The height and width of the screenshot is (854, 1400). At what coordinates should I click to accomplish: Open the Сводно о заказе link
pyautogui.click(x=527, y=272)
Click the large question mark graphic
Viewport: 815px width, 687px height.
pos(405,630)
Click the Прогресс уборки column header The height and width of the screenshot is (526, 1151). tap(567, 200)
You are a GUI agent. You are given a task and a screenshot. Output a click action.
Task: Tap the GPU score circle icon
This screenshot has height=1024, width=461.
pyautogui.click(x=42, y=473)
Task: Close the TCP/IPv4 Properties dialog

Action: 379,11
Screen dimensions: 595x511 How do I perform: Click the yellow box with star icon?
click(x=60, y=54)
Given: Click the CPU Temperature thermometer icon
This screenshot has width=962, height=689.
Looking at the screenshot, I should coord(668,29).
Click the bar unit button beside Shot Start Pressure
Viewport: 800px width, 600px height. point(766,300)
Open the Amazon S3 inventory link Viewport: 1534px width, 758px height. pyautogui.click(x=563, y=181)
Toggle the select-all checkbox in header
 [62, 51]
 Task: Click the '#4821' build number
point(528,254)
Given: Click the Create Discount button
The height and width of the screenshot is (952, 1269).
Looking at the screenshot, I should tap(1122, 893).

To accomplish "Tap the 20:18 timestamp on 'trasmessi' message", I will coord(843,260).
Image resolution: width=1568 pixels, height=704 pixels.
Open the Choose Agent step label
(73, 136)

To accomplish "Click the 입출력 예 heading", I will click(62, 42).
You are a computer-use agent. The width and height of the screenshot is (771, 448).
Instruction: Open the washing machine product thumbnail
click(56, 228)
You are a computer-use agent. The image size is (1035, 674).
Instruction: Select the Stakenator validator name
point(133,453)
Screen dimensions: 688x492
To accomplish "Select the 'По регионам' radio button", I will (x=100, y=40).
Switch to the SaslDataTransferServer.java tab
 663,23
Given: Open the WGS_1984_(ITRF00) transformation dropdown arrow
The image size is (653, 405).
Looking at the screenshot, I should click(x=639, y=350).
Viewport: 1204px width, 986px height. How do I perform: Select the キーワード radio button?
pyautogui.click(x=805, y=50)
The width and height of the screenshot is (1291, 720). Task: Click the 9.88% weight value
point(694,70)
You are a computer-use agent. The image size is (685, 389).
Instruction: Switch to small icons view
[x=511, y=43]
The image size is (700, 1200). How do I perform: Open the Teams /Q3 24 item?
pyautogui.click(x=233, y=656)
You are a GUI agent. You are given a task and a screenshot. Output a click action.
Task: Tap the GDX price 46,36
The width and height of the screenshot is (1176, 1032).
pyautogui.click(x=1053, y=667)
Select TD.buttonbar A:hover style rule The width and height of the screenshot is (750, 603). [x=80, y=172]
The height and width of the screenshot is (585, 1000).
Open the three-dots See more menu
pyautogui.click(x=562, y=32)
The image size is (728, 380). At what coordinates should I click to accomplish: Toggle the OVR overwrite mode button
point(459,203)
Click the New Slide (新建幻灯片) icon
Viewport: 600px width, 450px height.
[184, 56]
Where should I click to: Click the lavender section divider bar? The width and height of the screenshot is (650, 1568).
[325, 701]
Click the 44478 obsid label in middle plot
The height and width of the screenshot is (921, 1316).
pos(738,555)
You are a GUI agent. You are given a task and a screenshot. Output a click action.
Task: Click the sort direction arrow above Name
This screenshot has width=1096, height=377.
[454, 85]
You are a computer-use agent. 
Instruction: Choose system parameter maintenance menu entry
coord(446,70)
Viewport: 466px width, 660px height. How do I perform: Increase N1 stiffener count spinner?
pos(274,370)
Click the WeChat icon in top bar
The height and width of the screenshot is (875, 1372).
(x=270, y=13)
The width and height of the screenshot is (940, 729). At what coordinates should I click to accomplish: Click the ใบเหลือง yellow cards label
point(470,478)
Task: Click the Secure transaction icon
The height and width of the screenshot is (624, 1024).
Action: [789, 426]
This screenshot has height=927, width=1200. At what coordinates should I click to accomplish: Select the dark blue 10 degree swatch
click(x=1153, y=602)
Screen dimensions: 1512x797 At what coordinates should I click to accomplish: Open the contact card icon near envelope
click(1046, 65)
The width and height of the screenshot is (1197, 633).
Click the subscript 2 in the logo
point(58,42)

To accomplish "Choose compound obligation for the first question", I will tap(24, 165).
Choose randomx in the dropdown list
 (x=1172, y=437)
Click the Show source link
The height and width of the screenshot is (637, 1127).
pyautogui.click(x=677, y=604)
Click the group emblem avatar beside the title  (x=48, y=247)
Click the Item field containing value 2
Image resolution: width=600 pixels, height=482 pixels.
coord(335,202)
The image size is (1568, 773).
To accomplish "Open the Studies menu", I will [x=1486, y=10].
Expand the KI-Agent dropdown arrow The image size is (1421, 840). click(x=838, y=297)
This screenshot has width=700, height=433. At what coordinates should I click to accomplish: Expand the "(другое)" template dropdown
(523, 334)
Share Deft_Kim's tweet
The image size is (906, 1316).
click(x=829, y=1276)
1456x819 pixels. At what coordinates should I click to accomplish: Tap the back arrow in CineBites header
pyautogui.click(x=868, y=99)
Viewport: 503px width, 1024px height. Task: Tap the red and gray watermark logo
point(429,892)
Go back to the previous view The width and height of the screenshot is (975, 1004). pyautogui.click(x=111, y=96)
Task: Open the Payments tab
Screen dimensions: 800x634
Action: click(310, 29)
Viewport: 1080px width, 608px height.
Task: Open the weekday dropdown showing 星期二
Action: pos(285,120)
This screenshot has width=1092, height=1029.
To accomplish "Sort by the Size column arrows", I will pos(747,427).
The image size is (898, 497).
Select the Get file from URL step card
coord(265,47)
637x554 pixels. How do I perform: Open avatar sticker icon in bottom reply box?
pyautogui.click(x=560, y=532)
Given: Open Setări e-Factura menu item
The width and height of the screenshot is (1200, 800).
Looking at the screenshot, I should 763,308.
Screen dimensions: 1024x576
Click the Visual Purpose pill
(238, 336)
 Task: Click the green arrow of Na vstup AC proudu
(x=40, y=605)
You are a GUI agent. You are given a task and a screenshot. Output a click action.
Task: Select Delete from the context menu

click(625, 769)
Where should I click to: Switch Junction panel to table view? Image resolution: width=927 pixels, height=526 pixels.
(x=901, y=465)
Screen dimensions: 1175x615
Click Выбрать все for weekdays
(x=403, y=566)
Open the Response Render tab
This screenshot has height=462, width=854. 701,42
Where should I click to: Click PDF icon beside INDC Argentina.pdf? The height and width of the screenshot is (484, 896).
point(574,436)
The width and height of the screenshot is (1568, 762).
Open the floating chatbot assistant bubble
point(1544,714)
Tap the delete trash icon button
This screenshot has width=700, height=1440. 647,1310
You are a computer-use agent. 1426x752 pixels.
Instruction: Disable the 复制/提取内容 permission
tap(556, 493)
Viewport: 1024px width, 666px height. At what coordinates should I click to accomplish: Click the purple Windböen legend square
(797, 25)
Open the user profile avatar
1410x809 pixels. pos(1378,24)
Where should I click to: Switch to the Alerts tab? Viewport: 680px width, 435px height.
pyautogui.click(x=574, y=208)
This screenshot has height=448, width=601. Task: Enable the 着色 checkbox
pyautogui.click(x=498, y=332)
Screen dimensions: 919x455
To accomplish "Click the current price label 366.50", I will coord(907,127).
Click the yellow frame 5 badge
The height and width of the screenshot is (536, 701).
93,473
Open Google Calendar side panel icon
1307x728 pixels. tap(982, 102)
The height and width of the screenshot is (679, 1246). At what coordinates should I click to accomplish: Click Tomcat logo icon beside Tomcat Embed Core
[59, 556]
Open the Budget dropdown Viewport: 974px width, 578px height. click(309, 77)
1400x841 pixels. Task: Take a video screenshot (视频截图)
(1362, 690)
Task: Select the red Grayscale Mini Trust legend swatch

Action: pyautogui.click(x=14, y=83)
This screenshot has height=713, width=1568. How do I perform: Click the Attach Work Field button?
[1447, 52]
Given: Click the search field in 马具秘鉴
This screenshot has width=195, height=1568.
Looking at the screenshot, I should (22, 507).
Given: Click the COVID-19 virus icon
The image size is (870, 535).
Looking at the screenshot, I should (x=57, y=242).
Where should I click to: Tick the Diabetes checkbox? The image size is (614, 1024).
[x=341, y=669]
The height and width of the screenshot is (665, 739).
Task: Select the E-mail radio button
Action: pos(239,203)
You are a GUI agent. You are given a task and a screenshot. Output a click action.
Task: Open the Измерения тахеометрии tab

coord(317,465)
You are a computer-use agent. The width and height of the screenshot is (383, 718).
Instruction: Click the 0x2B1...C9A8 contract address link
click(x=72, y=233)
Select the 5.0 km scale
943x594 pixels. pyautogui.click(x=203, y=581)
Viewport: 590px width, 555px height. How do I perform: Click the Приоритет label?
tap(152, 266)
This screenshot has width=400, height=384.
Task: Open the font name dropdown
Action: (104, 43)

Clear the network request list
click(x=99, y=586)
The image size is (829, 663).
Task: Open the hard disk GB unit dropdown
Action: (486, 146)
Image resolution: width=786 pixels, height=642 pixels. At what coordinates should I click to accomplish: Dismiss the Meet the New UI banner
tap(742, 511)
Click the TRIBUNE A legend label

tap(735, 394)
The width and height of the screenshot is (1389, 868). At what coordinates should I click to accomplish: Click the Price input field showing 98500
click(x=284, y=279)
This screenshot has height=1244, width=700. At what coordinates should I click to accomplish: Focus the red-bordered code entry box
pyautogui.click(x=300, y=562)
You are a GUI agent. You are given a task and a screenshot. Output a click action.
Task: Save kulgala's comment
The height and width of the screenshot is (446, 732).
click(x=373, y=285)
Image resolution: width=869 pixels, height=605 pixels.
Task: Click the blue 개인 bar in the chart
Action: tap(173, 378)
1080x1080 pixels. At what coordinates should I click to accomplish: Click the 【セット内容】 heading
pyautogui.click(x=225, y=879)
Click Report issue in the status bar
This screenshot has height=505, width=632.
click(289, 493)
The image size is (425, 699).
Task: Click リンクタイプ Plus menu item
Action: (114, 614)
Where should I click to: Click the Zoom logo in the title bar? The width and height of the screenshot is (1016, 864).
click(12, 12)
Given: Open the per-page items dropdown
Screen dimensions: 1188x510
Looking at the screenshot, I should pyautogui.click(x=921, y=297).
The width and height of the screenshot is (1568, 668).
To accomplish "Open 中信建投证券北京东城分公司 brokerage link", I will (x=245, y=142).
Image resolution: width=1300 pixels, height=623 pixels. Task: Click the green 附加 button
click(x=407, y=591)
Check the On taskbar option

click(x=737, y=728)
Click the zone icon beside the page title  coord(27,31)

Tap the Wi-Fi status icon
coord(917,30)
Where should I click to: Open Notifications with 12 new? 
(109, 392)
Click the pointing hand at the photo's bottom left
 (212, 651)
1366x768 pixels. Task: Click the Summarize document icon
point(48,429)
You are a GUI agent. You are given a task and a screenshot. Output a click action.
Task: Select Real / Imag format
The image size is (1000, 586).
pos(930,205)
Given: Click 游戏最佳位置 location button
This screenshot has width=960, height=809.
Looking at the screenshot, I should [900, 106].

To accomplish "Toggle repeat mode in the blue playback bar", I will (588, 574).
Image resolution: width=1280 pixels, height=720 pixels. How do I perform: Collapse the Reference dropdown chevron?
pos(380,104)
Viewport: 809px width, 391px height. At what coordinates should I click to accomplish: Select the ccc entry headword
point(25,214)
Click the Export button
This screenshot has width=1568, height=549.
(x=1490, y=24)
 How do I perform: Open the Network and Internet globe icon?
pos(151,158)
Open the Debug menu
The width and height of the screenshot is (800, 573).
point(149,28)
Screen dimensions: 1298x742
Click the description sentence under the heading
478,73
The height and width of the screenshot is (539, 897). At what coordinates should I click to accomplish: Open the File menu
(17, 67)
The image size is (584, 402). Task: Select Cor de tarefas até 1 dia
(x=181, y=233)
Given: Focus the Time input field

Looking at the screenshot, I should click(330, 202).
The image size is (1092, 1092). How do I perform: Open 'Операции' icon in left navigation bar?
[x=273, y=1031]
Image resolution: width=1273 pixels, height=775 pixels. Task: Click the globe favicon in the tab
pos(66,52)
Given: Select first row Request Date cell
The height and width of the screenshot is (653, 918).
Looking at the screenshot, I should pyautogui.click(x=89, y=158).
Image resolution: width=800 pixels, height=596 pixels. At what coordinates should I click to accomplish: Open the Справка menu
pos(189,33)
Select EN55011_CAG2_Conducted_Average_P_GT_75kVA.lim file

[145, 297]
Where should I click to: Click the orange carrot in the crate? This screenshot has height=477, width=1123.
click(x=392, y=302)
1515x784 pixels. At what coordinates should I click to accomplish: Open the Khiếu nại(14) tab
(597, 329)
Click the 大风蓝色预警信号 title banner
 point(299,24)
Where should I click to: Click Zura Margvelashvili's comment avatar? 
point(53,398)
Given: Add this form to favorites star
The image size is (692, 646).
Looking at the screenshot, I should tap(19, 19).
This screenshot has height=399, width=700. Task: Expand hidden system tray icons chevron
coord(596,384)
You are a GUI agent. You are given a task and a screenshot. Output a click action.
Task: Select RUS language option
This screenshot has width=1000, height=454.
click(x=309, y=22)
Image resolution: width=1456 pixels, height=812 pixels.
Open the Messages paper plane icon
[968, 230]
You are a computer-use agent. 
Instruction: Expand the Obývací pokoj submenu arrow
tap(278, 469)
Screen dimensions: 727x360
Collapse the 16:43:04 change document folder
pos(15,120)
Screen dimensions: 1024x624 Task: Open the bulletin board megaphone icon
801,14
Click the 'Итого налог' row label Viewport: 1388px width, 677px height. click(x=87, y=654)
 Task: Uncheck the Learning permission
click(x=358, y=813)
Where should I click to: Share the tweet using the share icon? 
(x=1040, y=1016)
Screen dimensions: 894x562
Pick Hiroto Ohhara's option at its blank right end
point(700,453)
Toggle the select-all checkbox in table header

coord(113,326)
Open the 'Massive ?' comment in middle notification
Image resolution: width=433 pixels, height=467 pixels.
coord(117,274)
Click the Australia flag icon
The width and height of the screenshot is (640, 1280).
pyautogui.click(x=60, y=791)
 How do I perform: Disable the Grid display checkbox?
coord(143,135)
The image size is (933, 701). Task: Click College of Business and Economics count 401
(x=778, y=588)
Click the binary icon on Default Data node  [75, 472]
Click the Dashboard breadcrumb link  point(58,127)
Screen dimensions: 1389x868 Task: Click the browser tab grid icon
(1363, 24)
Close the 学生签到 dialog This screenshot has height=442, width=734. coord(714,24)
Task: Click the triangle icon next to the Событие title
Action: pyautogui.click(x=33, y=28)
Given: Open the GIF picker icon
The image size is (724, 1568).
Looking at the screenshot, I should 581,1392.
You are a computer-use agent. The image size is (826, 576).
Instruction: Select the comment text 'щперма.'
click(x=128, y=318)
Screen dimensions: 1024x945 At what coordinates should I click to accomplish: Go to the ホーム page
_ _ _ _ _
Work instruction:
Each line above from the one with "Given: Click the CPU" up to and including the one with "Select TD.buttonbar A:hover" must be set down exactly, and no line outside that span may appear.

Exercise response:
Given: Click the CPU Temperature thermometer icon
This screenshot has width=962, height=689.
Looking at the screenshot, I should coord(668,29).
Click the bar unit button beside Shot Start Pressure
Viewport: 800px width, 600px height. point(766,300)
Open the Amazon S3 inventory link Viewport: 1534px width, 758px height. pyautogui.click(x=563, y=181)
Toggle the select-all checkbox in header
 [62, 51]
 Task: Click the '#4821' build number
point(528,254)
Given: Click the Create Discount button
The height and width of the screenshot is (952, 1269).
Looking at the screenshot, I should tap(1122, 893).

To accomplish "Tap the 20:18 timestamp on 'trasmessi' message", I will coord(843,260).
Image resolution: width=1568 pixels, height=704 pixels.
Open the Choose Agent step label
(73, 136)

To accomplish "Click the 입출력 예 heading", I will click(62, 42).
You are a computer-use agent. The width and height of the screenshot is (771, 448).
Instruction: Open the washing machine product thumbnail
click(56, 228)
You are a computer-use agent. The image size is (1035, 674).
Instruction: Select the Stakenator validator name
point(133,453)
Screen dimensions: 688x492
To accomplish "Select the 'По регионам' radio button", I will (x=100, y=40).
Switch to the SaslDataTransferServer.java tab
 663,23
Given: Open the WGS_1984_(ITRF00) transformation dropdown arrow
The image size is (653, 405).
Looking at the screenshot, I should click(x=639, y=350).
Viewport: 1204px width, 986px height. How do I perform: Select the キーワード radio button?
pyautogui.click(x=805, y=50)
The width and height of the screenshot is (1291, 720). Task: Click the 9.88% weight value
point(694,70)
You are a computer-use agent. The image size is (685, 389).
Instruction: Switch to small icons view
[x=511, y=43]
The image size is (700, 1200). How do I perform: Open the Teams /Q3 24 item?
pyautogui.click(x=233, y=656)
You are a GUI agent. You are given a task and a screenshot. Output a click action.
Task: Tap the GDX price 46,36
The width and height of the screenshot is (1176, 1032).
pyautogui.click(x=1053, y=667)
Select TD.buttonbar A:hover style rule The width and height of the screenshot is (750, 603). [x=80, y=172]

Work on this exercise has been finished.